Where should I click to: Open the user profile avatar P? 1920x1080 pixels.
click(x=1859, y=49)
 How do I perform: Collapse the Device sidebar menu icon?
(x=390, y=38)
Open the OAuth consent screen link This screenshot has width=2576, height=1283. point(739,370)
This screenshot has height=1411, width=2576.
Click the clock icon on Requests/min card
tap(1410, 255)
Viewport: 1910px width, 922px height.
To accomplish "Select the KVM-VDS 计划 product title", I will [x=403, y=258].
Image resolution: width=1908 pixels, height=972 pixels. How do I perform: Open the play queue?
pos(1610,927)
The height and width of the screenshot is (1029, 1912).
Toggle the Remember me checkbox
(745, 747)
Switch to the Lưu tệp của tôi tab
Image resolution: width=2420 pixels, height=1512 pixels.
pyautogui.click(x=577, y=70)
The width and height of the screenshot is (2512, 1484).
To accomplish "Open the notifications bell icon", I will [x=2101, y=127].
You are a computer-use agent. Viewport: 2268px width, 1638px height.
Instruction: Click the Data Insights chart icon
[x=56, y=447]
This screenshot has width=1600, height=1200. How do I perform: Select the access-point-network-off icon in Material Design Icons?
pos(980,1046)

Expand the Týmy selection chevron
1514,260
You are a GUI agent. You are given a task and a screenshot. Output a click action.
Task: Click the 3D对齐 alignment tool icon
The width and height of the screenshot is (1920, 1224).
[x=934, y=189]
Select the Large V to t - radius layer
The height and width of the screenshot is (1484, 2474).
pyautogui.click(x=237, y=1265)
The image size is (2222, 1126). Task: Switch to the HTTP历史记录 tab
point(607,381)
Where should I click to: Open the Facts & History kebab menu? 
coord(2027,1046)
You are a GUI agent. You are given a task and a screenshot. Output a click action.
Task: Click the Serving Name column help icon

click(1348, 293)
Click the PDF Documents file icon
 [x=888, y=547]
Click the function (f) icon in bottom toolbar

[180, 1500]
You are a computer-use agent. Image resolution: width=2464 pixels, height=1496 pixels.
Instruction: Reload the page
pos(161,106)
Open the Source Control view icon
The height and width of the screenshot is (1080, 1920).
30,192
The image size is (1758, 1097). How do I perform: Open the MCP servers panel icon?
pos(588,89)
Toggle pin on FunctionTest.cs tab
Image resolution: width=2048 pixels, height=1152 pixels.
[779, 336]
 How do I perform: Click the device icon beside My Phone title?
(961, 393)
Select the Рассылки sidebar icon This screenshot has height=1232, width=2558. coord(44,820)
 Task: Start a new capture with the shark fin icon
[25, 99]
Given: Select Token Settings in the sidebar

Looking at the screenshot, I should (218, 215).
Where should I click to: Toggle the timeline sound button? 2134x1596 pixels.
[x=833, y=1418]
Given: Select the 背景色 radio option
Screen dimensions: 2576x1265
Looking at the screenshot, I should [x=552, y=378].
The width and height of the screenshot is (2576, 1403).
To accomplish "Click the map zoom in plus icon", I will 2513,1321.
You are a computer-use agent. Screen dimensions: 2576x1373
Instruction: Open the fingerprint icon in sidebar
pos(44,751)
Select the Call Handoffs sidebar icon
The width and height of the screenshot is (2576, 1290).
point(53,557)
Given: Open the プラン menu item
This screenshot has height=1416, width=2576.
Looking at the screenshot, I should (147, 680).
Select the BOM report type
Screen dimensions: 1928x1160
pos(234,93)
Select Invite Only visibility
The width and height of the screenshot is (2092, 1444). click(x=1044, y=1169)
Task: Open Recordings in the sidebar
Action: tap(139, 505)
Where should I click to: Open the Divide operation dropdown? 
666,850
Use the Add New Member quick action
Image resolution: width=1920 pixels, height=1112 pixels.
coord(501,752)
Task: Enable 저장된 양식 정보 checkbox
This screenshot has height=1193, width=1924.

────

- TASK DETAILS
Your task for the entries above: copy exactly the span starting with the line with "Given: Select the 背景色 radio option" and going on through the line with "You are a computer-use agent. Screen", both lines included, and nothing else.

- SOLUTION TO THIS TASK
Given: Select the 背景色 radio option
Screen dimensions: 2576x1265
Looking at the screenshot, I should [x=552, y=378].
The width and height of the screenshot is (2576, 1403).
To accomplish "Click the map zoom in plus icon", I will 2513,1321.
You are a computer-use agent. Screen dimensions: 2576x1373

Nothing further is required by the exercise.